**EXTRAIT DU DOCUMENT**.
La loi DALO du 5 mars 2007 a instauré un dispositif majeur de protection avec le droit au logement opposable. Les personnes menacées d’expulsion sans relogement peuvent saisir la commission de médiation départementale pour être reconnues prioritaires pour l’attribution d’un logement social. En cas de décision favorable non suivie d’effet, elles peuvent exercer un recours devant le tribunal administratif, qui peut ordonner à l’État de loger la personne sous astreinte.
Le préfet dispose par ailleurs d’un pouvoir d’appréciation important dans l’octroi du concours de la force publique. Il peut refuser de l’accorder si l’expulsion risque de provoquer des troubles graves à l’ordre public ou en cas de vulnérabilité particulière du locataire (âge avancé, handicap, présence d’enfants en bas âge). Ce refus ouvre droit à indemnisation pour le propriétaire, à la charge de l’État, conformément à la jurisprudence Couitéas du Conseil d’État (30 novembre 1923).

**DONNÉES À EXAMINER**.

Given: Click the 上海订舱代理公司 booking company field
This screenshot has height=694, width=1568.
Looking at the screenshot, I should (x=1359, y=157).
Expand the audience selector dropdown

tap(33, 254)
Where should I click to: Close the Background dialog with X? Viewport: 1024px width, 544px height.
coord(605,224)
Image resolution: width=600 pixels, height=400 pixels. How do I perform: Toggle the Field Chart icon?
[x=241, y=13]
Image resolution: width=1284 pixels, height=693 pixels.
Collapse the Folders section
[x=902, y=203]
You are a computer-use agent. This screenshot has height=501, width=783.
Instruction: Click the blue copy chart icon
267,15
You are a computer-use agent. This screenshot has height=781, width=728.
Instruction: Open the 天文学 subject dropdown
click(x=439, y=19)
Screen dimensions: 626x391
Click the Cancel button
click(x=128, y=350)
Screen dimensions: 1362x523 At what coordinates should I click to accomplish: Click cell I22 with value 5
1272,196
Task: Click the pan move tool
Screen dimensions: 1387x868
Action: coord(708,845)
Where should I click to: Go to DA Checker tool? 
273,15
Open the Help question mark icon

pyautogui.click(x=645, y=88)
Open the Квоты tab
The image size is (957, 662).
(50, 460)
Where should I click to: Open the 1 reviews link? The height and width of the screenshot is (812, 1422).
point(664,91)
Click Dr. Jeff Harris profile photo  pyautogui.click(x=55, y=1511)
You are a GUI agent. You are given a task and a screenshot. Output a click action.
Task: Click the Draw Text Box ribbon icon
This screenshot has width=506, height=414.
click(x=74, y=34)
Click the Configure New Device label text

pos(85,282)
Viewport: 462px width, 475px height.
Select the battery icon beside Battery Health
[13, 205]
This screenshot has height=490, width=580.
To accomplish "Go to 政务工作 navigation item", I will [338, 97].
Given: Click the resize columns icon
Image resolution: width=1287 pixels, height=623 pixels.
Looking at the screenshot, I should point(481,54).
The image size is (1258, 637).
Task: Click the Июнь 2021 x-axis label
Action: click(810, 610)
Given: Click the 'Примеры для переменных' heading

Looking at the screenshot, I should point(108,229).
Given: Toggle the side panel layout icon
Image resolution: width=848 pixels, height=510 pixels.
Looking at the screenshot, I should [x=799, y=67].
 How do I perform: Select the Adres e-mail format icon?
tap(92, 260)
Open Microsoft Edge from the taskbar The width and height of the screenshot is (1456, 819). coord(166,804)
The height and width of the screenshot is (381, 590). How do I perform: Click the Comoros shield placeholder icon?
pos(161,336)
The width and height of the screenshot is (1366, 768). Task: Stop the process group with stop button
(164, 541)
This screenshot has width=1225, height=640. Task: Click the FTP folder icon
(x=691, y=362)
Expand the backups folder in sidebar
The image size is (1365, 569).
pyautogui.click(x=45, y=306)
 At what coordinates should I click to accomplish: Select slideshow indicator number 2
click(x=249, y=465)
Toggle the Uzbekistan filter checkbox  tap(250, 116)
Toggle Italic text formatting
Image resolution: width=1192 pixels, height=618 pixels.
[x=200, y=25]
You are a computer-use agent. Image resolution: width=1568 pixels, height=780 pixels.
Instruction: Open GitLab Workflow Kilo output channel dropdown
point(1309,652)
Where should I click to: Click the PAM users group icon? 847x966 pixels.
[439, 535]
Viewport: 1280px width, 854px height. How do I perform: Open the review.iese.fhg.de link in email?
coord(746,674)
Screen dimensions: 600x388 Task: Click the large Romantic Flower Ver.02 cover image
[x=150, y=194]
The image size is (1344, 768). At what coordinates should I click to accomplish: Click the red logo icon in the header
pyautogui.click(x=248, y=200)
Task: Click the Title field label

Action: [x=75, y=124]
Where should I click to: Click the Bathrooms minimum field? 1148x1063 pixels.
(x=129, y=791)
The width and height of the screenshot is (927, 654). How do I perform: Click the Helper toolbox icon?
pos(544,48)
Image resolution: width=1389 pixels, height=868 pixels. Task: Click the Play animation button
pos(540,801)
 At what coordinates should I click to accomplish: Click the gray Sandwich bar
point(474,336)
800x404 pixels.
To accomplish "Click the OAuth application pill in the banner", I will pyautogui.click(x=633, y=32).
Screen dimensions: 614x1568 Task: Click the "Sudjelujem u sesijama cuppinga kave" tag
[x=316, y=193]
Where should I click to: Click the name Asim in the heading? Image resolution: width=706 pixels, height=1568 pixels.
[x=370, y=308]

**TRAVAIL DEMANDÉ**.
A. Recopiez fidèlement le passage de l'extrait allant de "Le préfet dispose" jusqu'à "(30 novembre 1923)." inclus.
B. Dressez la liste de toutes les situations de vulnérabilité particulière du locataire que l'extrait mentionne entre parenthèses.

**RÉPONSES PAR ITEM**.
A.
Le préfet dispose par ailleurs d’un pouvoir d’appréciation important dans l’octroi du concours de la force publique. Il peut refuser de l’accorder si l’expulsion risque de provoquer des troubles graves à l’ordre public ou en cas de vulnérabilité particulière du locataire (âge avancé, handicap, présence d’enfants en bas âge). Ce refus ouvre droit à indemnisation pour le propriétaire, à la charge de l’État, conformément à la jurisprudence Couitéas du Conseil d’État (30 novembre 1923).

B.
- âge avancé
- handicap
- présence d'enfants en bas âge